Mobile field workers' toolkits aren't your grandfather's wire pliers


As U.S. utilities continue a quarter-century process of building out more intelligent organizations and smart grids, they are using and adapting technological tools to push those "smarts" further into the field. At the most advanced utilities -- and not all utilities have progressed at the same rate -- the average lineman on a pole may look and be equipped more like an astronaut than the average hard-hatted working man he appeared 20 years ago.


The traditional "toolkit" linemen once carried has been greatly expanded from the days when it included screwdrivers, pliers, wire strippers, and other more conventional hand tools. Today, the typical utility mobile worker's toolkit -- at the more advanced utilities -- includes an array of digital devices and communications systems that were unknown 20 years ago.


A few linemen who climb poles today wear specially designed helmets with devices that project a computer screen in front of their face -- sort of like the "heads-up" display in modern fighter aircraft -- so he or she can see the reality in front of him on the real pole, and the model or diagram of what it should look like on the display. In some cases, he or she can talk in real-time to a supervisor back at headquarters who can help guide him in making the delicate, and sometimes dangerous, changes that need to be made. These advanced systems are not in widespread use, but some utilities, notably Austin Energy and Southern Company, already have some prototypes in place.

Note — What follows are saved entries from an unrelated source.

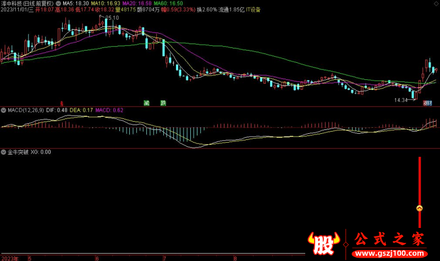This screenshot has height=261, width=440.
Task: Click the 14.34 low price annotation
Action: click(x=402, y=100)
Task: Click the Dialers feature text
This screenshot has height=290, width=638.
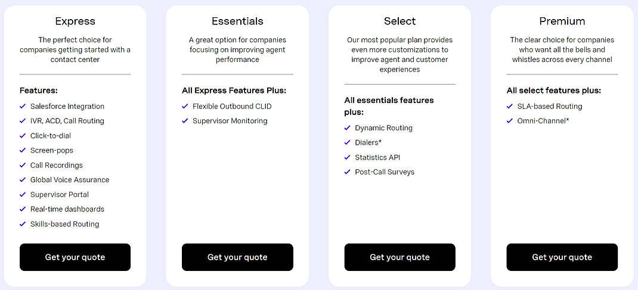Action: click(x=368, y=143)
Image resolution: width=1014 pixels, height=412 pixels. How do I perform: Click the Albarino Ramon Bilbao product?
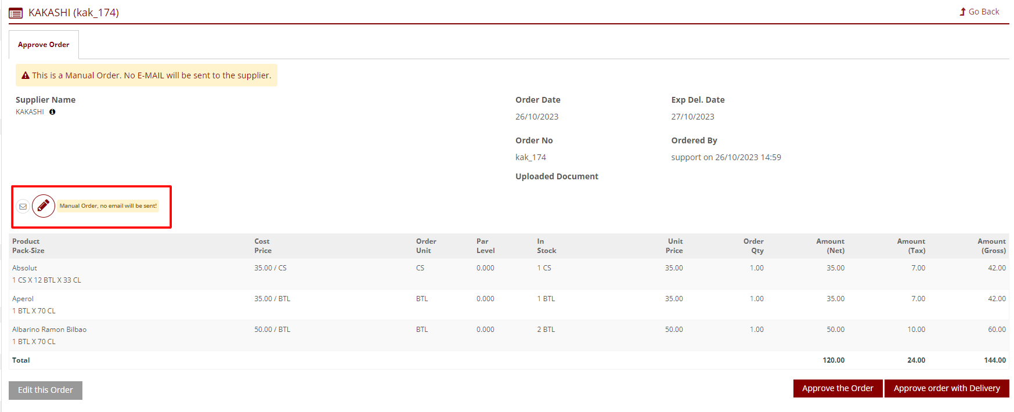tap(49, 330)
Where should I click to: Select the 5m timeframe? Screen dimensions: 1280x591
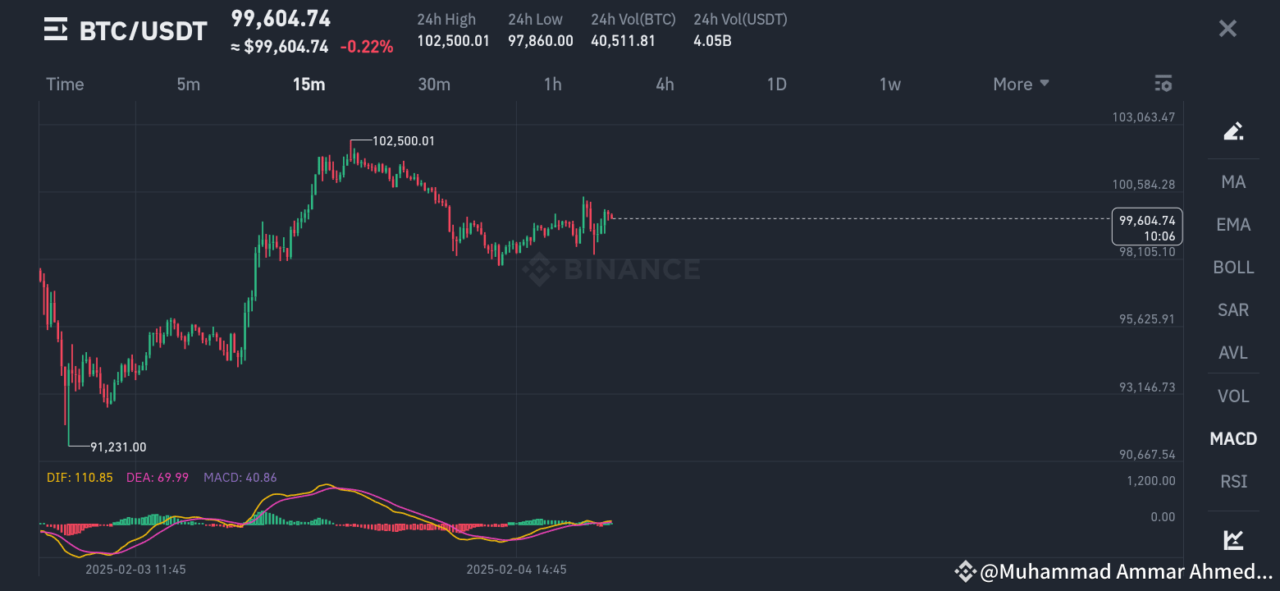tap(188, 84)
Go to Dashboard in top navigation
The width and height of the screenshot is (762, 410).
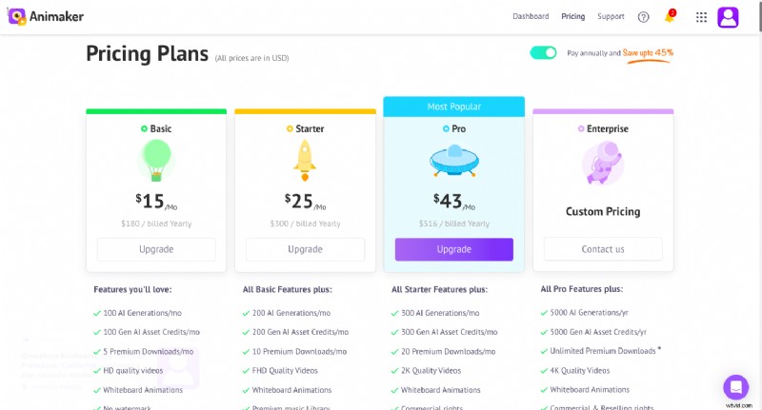pos(531,16)
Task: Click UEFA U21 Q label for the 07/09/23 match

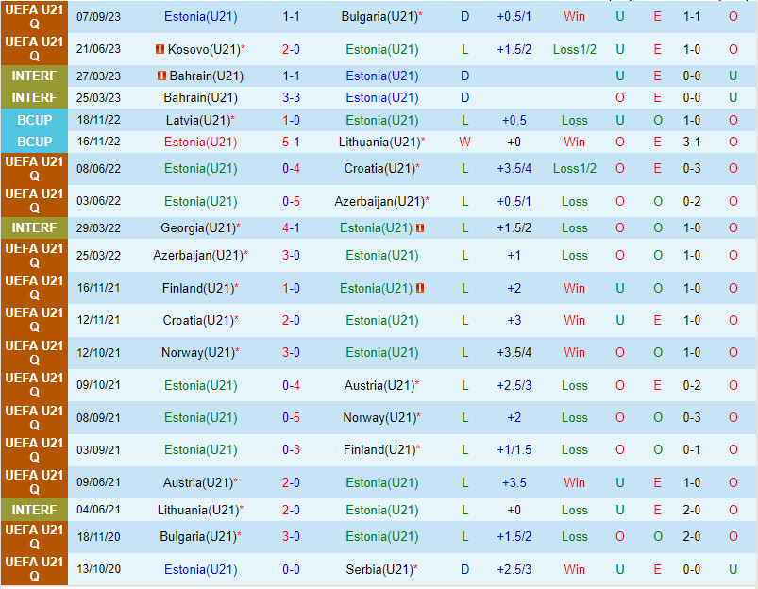Action: (34, 17)
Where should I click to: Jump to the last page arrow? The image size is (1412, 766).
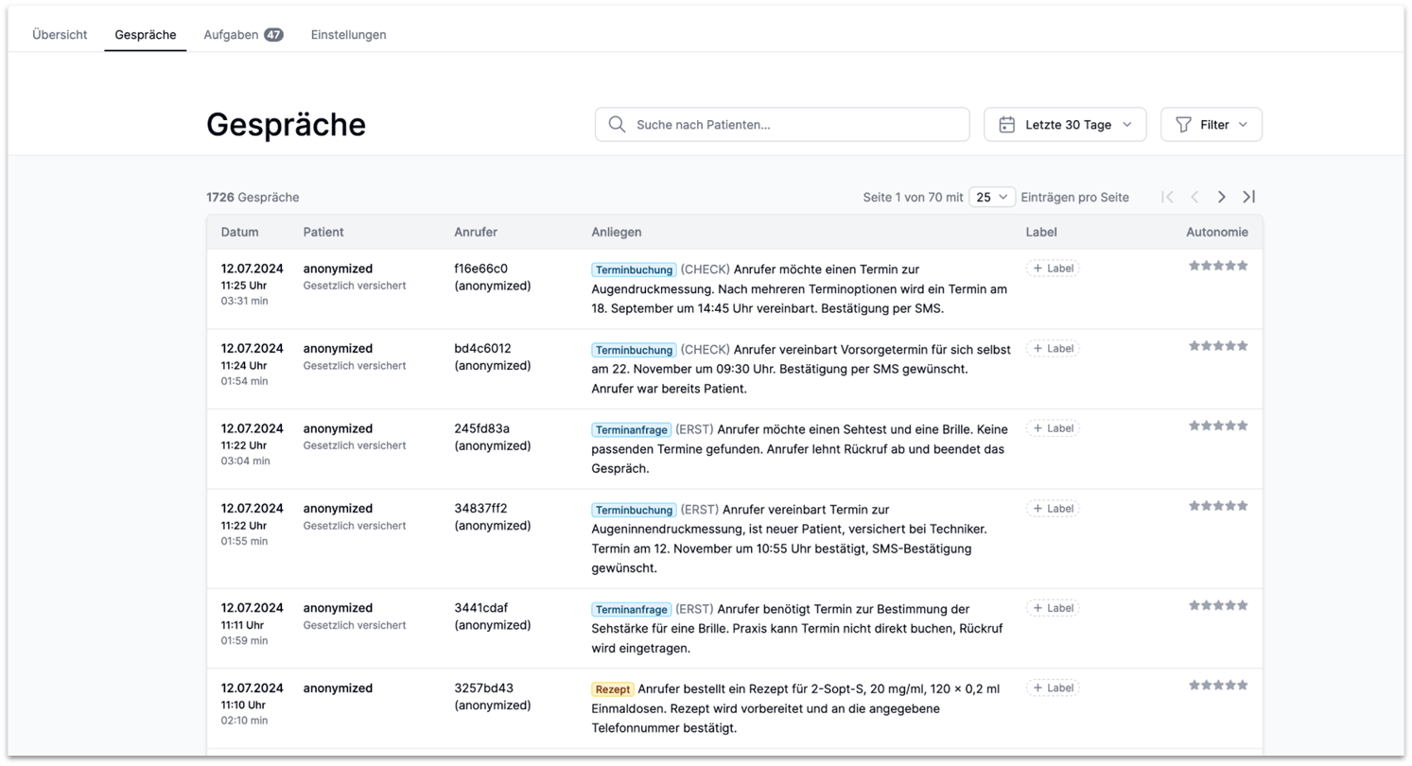pos(1248,197)
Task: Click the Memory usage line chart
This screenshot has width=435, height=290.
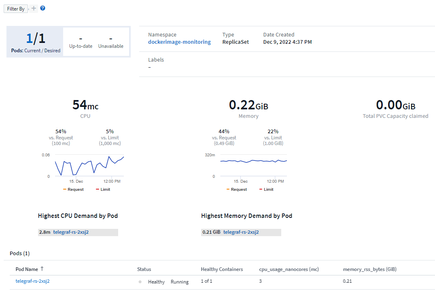Action: tap(253, 165)
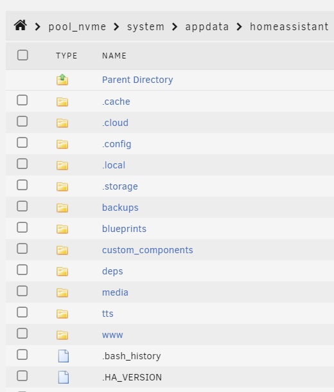
Task: Navigate to appdata in the breadcrumb
Action: click(207, 26)
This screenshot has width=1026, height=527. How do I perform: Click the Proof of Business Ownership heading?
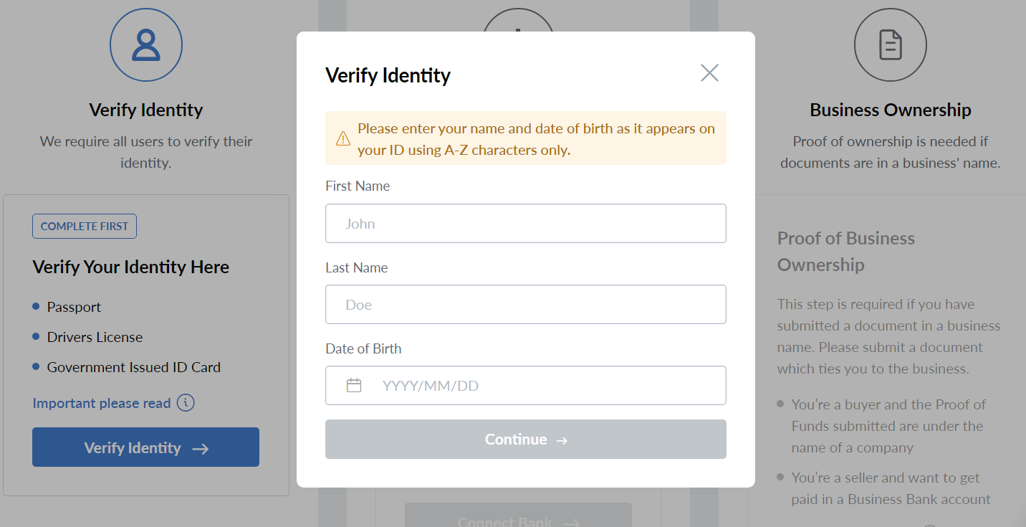(845, 251)
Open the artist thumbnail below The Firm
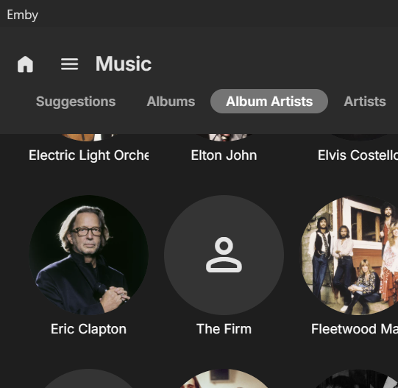Image resolution: width=398 pixels, height=388 pixels. click(224, 378)
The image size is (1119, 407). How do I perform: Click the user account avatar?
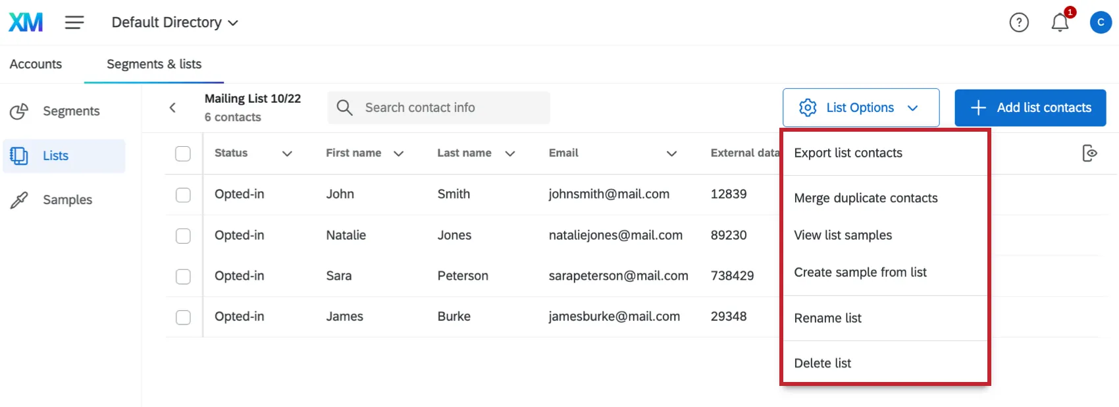(1100, 22)
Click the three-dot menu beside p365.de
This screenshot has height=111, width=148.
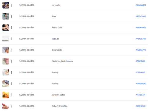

As utilities have pushed intelligence into the field, ruggedized laptop computers have become commonplace in service trucks. Through that laptop, field crews receive work orders, with map overlays showing the quickest route to the next job. Back at headquarters, dispatchers can watch the vehicles moving in real time from one point to another. Those laptops also receive a real-time feed of the parts and supplies that will be necessary for the next job and keep an updated inventory of which parts are available on the vehicle. If the proper part isn't available on the truck, the dispatcher and the crew are made aware of it and alternative dispatching is initiated.


Not all utilities have these advanced systems, but according to information from Sierra Energy Group, the research and analysis division of Energy Central, the 3,500 or so electric utilities have so-equipped nearly 40 percent their service trucks with laptop computers. An even larger percentage has at least smaller digital communications devices, such as personal digital assistants that provide similar information to workers in the field.


These communications devices keep the worker in almost constant contact with his headquarters and dispatch centers. As expendables on his vehicle are used, the in-vehicle or pole-top computer automatically updates the utility's asset management system so that orders can be automatically generated to replenish the expendables when the vehicle is returned to its shop in the evening. Nearly 50 percent of trucks operated by large investor-owned utilities (IOUs) have this capability, according to Sierra research. The percentage is lower at smaller municipal and cooperative utilities, but is growing rapidly from year to year.


Uneven Progress


Twenty years ago, utilities had primarily analog radio dispatch systems and all work orders and other information was related to field crews by voice. Today, only 17 percent of all dispatching is done by voice. The other 83 percent is via some type of digital device.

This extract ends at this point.